好ましくは、減衰ボルト60と電機子ボルト案内部25との間のストッパ面を、楔形に、つまりガスインジェクタの中心軸X-Xに対して直角ではないように形成し得ることに留意されたい。その代わりにまたはそれに加えて、当接面60aに、または電機子ボルト案内部25のうち制動ボルト60に向いた端面に、径方向のスリットを設けることができ、これによりキャビテーション効果がさらに低減および阻止される。
【0054】
ここで、
図1に示されるガスインジェクタ1は、圧力平衡されている。
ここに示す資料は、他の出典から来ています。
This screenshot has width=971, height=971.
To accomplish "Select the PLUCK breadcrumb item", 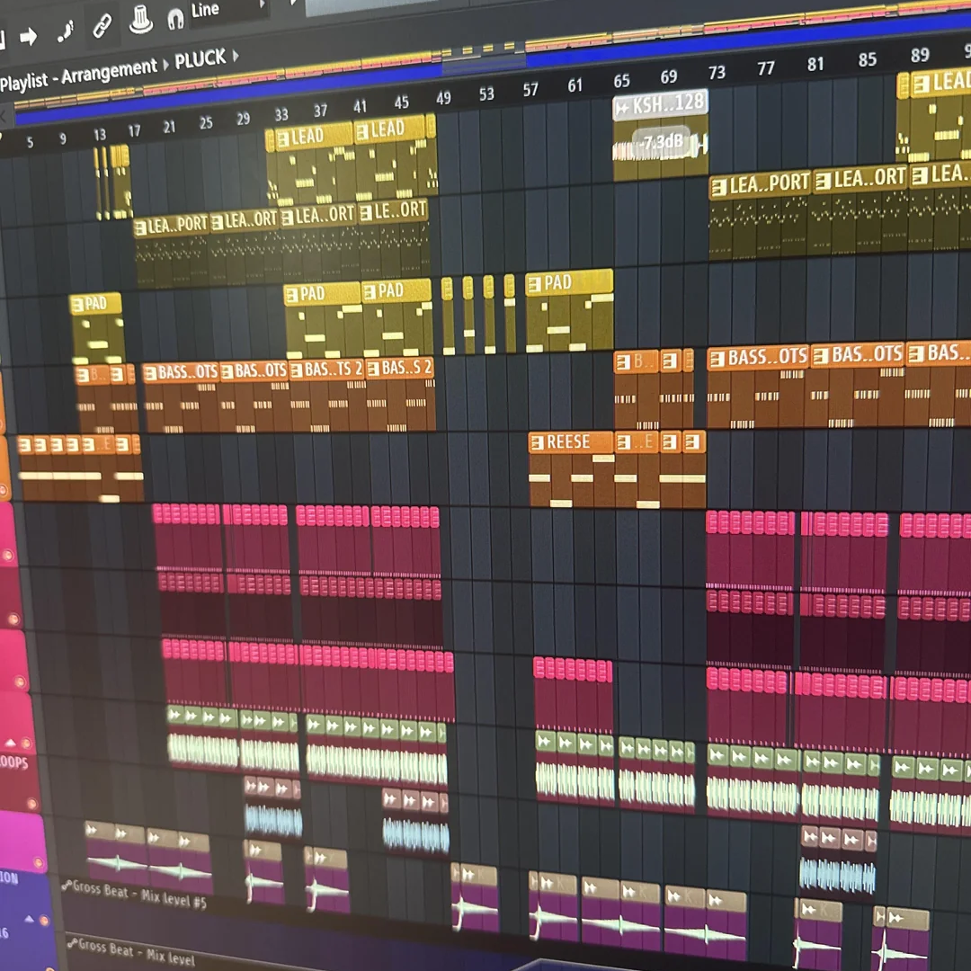I will [200, 58].
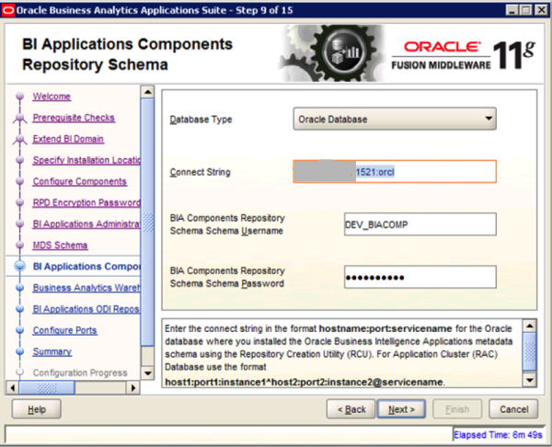The width and height of the screenshot is (552, 447).
Task: Click the Connect String input field
Action: 395,172
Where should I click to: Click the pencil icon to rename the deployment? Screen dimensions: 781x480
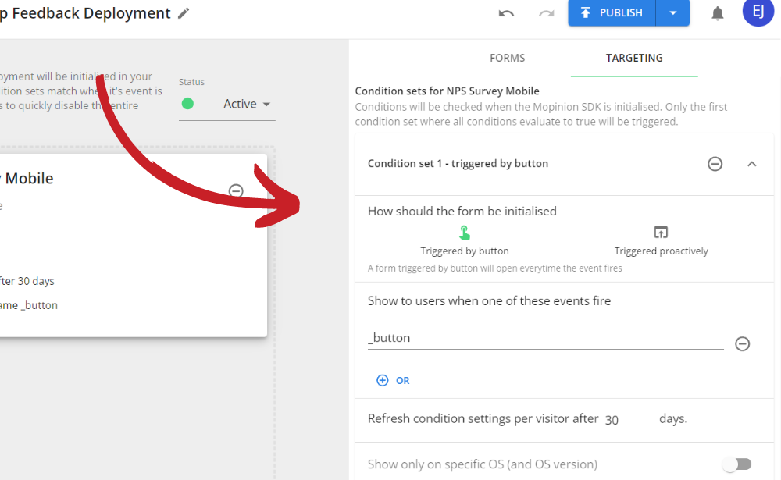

すなわち、閉鎖要素3が第1の可撓性封止要素51を介して案内スリーブ9と接続されており、金属ベローズとして形成された第1の可撓性封止要素51が、封止座部11における直径、詳しくは閉鎖要素3が封止する直径に等しい平均直径を有している。それにより、閉鎖要素3に対する圧縮力が生じず、したがって閉鎖要素3を開くのに必要な磁力を非常に小さく保つことができ、特に気体燃料の圧力に依存しない。
【0055】
したがって本発明により、閉鎖要素3が磁気アクチュエータ2の作動により開状態にされ(閉鎖要素3の
図1では左への移動)、ガス吹込みが実施される場合、閉鎖要素3の復元時には、閉鎖要素が弁座11に押し付けられる直前に確実な減衰が実施され得る。ここで、制動ボルト60は、電機子ボルト24により減衰チャンバ62の方向に押され、ゆっくりとしか、すなわち潤滑剤が減衰チャンバ62から絞り部63を通って潤滑剤チャンバ4に押し出されるのと同じくらいゆっくりとしか移動しない。これにより、弁座11に閉鎖要素が当たる前に、閉鎖要素3の閉鎖速度が大幅に効果的に減速される。それにより弁座11および閉鎖要素3の摩耗を効果的に低減でき、ここで制動機構6はさらに、より静かなガスインジェクタの動作を可能にする。要素が弁座に激しく当たって激突しながら戻されるいわゆる閉鎖激突も効果的に阻止され得る。
【0056】
封止座部11が平面封止座部として形成されていることにより、弁座受け30aおよび弁座構成要素93における封止面は、簡単に、例えば研磨のような平面加工によって作製され得る。
【0057】
したがって、ガスインジェクタ1は、可動部品、特に弁座11、電機子20、および電機子ボルト24の摩耗の低減を提供することができる。さらに、液体潤滑剤を含む密閉された潤滑剤チャンバ4によって、磁気アクチュエータ2からの放熱が大幅に改良され得る。さらに、両方の可撓性封止要素51、52により、意図しない力が閉鎖要素3に作用することが阻止され得る。
【0058】
さらに、ガスインジェクタ1は、大幅に減少した軸方向の長さを有し得ることにより、特に、内燃機関の燃焼室100に横から取り付けることができる。ガスインジェクタの構成要素が入れ子状に組み込まれていると同時に、側面のガス流入口70も設けられているので、ガスインジェクタ1の軸方向の構造長さは大幅に減少している。